From: Marcelo Tosatti <mtosatti@redhat.com>
To: Yoshihiro YUNOMAE <yoshihiro.yunomae.ez@hitachi.com>
Cc: Steven Rostedt <rostedt@goodmis.org>,
David Sharp <dhsharp@google.com>,
"H. Peter Anvin" <hpa@zytor.com>,
linux-kernel@vger.kernel.org, kvm@vger.kernel.org,
Joerg Roedel <joerg.roedel@amd.com>,
Hidehiro Kawai <hidehiro.kawai.ez@hitachi.com>,
Ingo Molnar <mingo@redhat.com>, Avi Kivity <avi@redhat.com>,
yrl.pp-manager.tt@hitachi.com,
Masami Hiramatsu <masami.hiramatsu.pt@hitachi.com>,
Thomas Gleixner <tglx@linutronix.de>
Subject: Re: Re: Re: Re: Re: [RFC PATCH 0/2] kvm/vmx: Output TSC offset
Date: Mon, 26 Nov 2012 21:16:53 -0200 [thread overview]
Message-ID: <20121126231653.GA20391@amt.cnet> (raw)
In-Reply-To: <50B34CE6.9070207@hitachi.com>
On Mon, Nov 26, 2012 at 08:05:10PM +0900, Yoshihiro YUNOMAE wrote:
> >>>500h. event tsc_write tsc_offset=-3000
> >>>
> >>>Then a guest trace containing events with a TSC timestamp.
> >>>Which tsc_offset to use?
> >>>
> >>>(that is the problem, which unless i am mistaken can only be solved
> >>>easily if the guest can convert RDTSC -> TSC of host).
> >>
> >>There are three following cases of changing TSC offset:
> >> 1. Reset TSC at guest boot time
> >> 2. Adjust TSC offset due to some host's problems
> >> 3. Write TSC on guests
> >>The scenario which you mentioned is case 3, so we'll discuss this case.
> >>Here, we assume that a guest is allocated single CPU for the sake of
> >>ease.
> >>
> >>If a guest executes write_tsc, TSC values jumps to forward or backward.
> >>For the forward case, trace data are as follows:
> >>
> >>< host > < guest >
> >>cycles events cycles events
> >> 3000 tsc_offset=-2950
> >> 3001 kvm_enter
> >> 53 eventX
> >> ....
> >> 100 (write_tsc=+900)
> >> 3060 kvm_exit
> >> 3075 tsc_offset=-2050
> >> 3080 kvm_enter
> >> 1050 event1
> >> 1055 event2
> >> ...
> >>
> >>
> >>This case is simple.
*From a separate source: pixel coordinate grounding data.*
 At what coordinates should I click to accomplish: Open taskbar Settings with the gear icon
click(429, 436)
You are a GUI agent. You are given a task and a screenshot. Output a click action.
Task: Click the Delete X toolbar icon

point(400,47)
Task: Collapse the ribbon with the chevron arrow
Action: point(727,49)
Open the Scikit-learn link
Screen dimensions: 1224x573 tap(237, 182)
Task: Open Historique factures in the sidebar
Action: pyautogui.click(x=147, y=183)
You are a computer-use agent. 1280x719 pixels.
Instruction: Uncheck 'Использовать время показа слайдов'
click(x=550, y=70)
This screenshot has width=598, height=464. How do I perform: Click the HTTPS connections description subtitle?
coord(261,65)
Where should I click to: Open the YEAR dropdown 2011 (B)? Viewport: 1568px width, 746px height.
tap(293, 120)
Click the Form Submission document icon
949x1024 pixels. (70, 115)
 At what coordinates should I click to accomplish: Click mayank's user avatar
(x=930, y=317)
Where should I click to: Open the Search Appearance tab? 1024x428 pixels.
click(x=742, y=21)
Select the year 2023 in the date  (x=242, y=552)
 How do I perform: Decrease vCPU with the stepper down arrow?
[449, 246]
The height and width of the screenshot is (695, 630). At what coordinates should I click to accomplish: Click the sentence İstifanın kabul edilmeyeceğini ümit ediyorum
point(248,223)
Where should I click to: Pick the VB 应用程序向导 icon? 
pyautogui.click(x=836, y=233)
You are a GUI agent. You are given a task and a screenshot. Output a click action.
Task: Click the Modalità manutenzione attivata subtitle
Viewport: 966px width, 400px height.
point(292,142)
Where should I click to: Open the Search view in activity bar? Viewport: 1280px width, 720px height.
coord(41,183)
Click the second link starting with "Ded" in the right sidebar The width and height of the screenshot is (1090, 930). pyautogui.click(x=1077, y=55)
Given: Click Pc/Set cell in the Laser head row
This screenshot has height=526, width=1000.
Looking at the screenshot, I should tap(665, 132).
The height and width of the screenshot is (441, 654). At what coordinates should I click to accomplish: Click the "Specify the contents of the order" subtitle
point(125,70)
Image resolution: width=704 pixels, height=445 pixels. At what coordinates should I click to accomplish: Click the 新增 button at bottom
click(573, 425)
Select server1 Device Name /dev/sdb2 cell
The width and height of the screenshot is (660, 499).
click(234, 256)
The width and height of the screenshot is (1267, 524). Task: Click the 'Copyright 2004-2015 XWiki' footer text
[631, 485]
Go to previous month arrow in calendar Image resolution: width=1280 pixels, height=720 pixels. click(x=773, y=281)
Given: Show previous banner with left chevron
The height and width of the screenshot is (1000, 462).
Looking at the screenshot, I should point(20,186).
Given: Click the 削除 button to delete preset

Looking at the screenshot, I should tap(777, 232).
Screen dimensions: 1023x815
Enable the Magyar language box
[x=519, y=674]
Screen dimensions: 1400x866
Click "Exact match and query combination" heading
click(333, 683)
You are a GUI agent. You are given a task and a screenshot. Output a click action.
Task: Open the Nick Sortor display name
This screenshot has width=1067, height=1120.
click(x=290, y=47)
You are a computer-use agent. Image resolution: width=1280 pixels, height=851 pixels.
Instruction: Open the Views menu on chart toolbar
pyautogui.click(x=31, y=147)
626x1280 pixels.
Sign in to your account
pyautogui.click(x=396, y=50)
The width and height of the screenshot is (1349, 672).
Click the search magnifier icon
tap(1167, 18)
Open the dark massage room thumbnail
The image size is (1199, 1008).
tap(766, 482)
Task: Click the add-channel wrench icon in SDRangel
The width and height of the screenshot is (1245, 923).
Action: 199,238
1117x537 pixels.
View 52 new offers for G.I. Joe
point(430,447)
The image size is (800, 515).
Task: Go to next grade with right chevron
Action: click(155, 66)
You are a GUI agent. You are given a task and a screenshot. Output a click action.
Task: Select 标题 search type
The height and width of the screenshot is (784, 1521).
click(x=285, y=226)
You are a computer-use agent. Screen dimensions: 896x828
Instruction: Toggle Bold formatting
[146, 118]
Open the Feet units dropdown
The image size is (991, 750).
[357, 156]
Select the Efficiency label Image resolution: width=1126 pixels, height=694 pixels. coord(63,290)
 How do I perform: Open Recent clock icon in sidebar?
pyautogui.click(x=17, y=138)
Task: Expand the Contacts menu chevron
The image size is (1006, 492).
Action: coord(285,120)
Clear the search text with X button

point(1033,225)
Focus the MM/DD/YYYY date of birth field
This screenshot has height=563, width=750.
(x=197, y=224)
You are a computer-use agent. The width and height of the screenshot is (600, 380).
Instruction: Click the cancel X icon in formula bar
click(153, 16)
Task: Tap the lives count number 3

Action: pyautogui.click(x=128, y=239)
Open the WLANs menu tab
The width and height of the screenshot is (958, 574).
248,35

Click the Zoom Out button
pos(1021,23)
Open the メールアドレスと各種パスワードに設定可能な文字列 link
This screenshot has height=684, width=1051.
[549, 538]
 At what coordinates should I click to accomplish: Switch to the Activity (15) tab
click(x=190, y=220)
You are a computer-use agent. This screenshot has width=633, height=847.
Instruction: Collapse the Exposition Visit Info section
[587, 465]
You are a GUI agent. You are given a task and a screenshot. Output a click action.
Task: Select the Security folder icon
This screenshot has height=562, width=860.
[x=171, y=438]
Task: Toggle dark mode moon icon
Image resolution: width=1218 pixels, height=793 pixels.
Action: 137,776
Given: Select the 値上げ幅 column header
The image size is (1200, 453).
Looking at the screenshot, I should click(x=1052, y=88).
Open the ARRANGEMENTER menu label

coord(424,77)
The guest TSC of the first kvm_enter is calculated
> >>as follows:
> >>
> >> (host TSC of kvm_enter) + (current tsc_offset) = 3001 - 2950 = 51
> >>
> >>Similarly, the guest TSC of the second kvm_enter is 130. So, the guest
> >>events between 51 and 130, that is, 53 eventX is inserted between the
> >>first pair of kvm_enter and kvm_exit. To insert events of the guests
> >>between 51 and 130, we convert the guest TSC to the host TSC using TSC
> >>offset 2950.
> >>
> >>For the backward case, trace data are as follows:
> >>
> >>< host > < guest >
> >>cycles events cycles events
> >> 3000 tsc_offset=-2950
> >> 3001 kvm_enter
> >> 53 eventX
> >> ....
> >> 100 (write_tsc=-50)
> >> 3060 kvm_exit
> >> 3075 tsc_offset=-2050
> >> 3080 kvm_enter
> >> 90 event1
> >> 95 event2
> >> ...
> >
> > 3400 100 (write_tsc=-50)
> >
> > 90 event3
> > 95 event4
> >
> >>As you say, in this case, the previous method is invalid. When we
> >>calculate the guest TSC value for the tsc_offset=-3000 event, the value
> >>is 75 on the guest. This seems like prior event of write_tsc=-50 event.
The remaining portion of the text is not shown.